Сам он не считает себя евреем, потому что не знает древнееврейского, не знаком с еврейской культурой, не интересуется сионистскими идеями и в религиозном отношении скорее агностик. Не обладая национальным самосознанием, он не пытается развить его в себе искусственно: это будет подделка, убежден он, маскарад. Кто не рос с детства в еврейских традициях, тот не еврей и вряд ли сможет им стать. Традиции, как известно, передаются по наследству, они формируются веками, а не создаются в одночасье. И все же, чтобы жить, человеку нужна идентичность или чувство собственного достоинства. Для Ганса эти два понятия тождественны: кто теряет одно, теряет и другое и, став беззащитным, умирает духовно, а затем и физически. Теперь ему и многим евреям, которые, как и он, верили в немецкую культуру, было отказано в немецкой идентичности. На гнусных страницах штрейхеровского Stiirmer еврей в соответствии с нормами нацистской пропаганды изображается волосатым, жирным, кривоногим паразитом с крючковатым носом и оттопыренными ушами, от которого можно ожидать одних неприятностей. Он не немец, это аксиома; одним только своим присутствием он оскверняет все, начиная с общественных туалетов и кончая скамейкой в парке, если вздумает на нее присесть.

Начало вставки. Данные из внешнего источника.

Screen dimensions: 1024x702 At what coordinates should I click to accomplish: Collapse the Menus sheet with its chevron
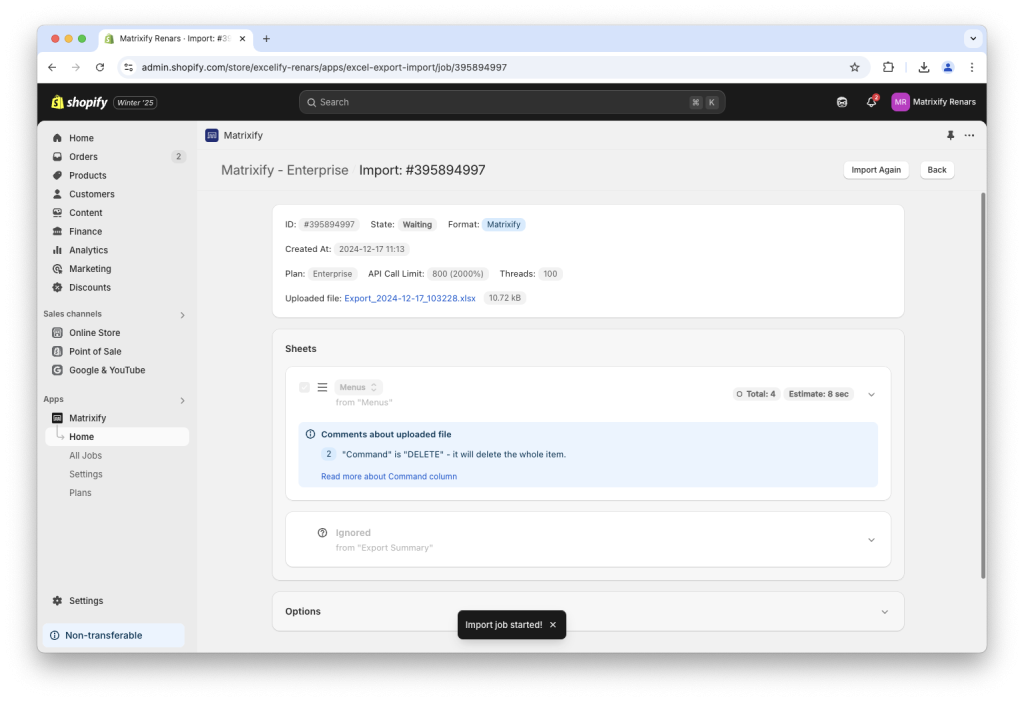[870, 393]
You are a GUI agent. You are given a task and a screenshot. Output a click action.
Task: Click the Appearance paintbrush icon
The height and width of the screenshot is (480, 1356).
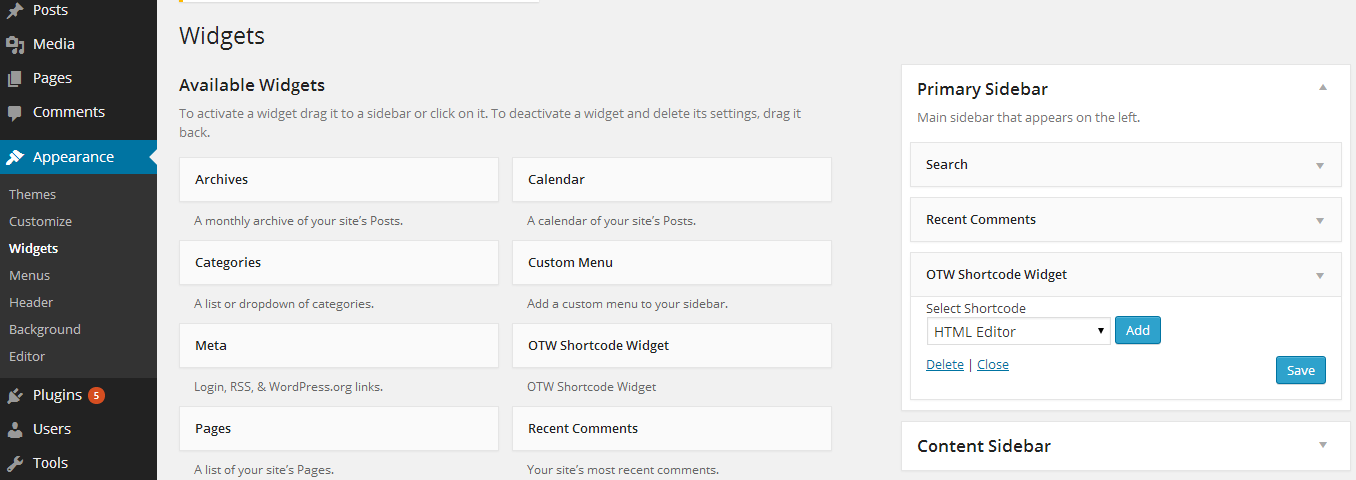coord(15,157)
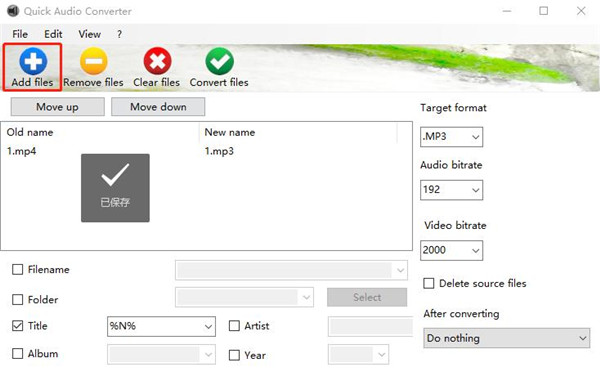Click the Move down button

coord(158,107)
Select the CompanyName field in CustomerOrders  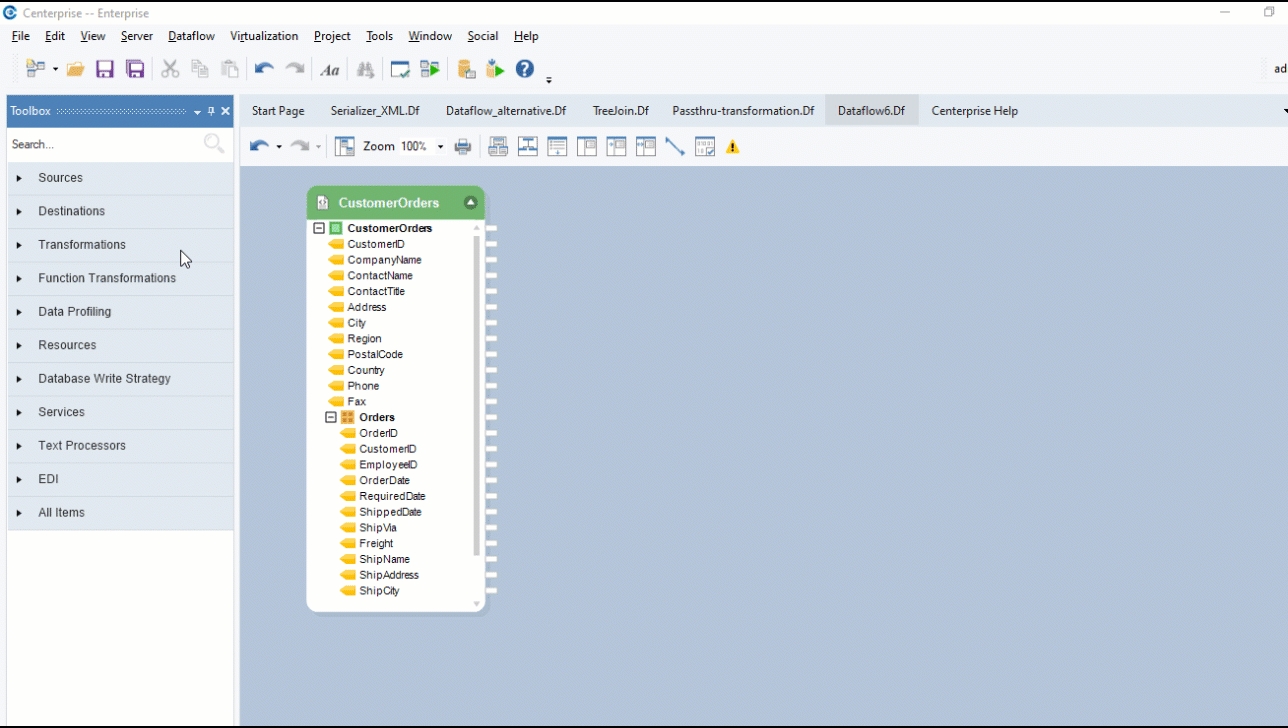point(384,260)
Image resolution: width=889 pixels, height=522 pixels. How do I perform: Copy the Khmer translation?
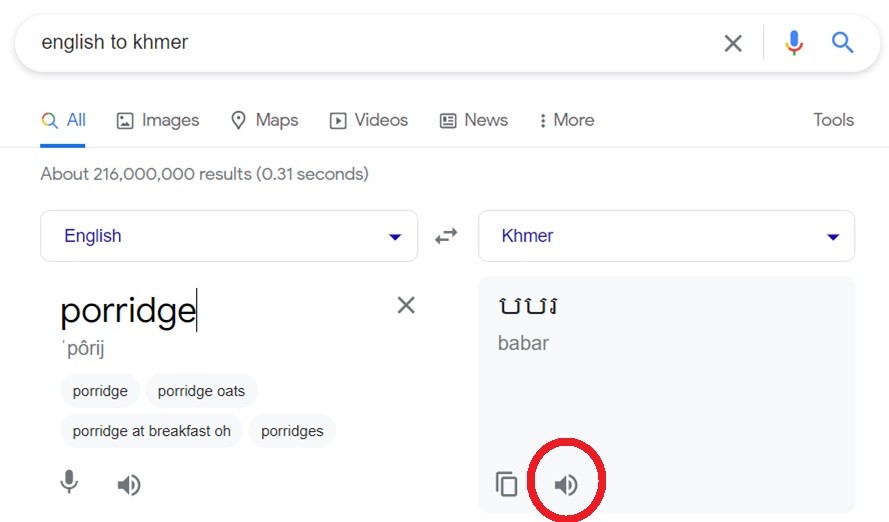tap(506, 484)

От такого унижения, Entwiirdigung, трудно защититься. Остальной мир равнодушно наблюдает за происходящим. Жертвами государственного произвола становятся и почти все немецкие евреи, так что они тоже чувствуют себя униженными. Единственный путь к спасению парадоксален и противоречив: смириться с судьбой (в данном случае со своим еврейством) и в то же время противиться навязанному выбору. Для молодого Ганса, вспомнившего, что он еврей, быть евреем невозможно и одновременно необходимо; здесь берет начало раздвоение, раздиравшее его до самой смерти, а возможно, и спровоцировавшее ее. Обладая душевным мужеством, он признает, что ему не Хватает физической стойкости. В 1938 году он покидает свою «аннексированную» родину и эмигрирует в Бельгию. Теперь и до конца жизни он будет Жаном Амери (новая фамилия — почти анаграмма прежней). Исключительно из чувства собственного достоинства он принимает иудаизм, но, став евреем, входит «в мир больным одной из тех болезней, что не вызывают особых мучений, но непременно приводят к летальному исходу». Ученый, гуманист, специалист по немецкой литературе, он пытается стать франкоязычным писателем (правда, из этого ничего не получится) и примыкает в Бельгии к одной из групп движения Сопротивления, радужные политические надежды которой не оправдываются. Его нравственная позиция, стоившая ему больших физических и душевных сил, меняется: теперь она состоит в том, чтобы «нанести ответный (хотя бы символический) удар».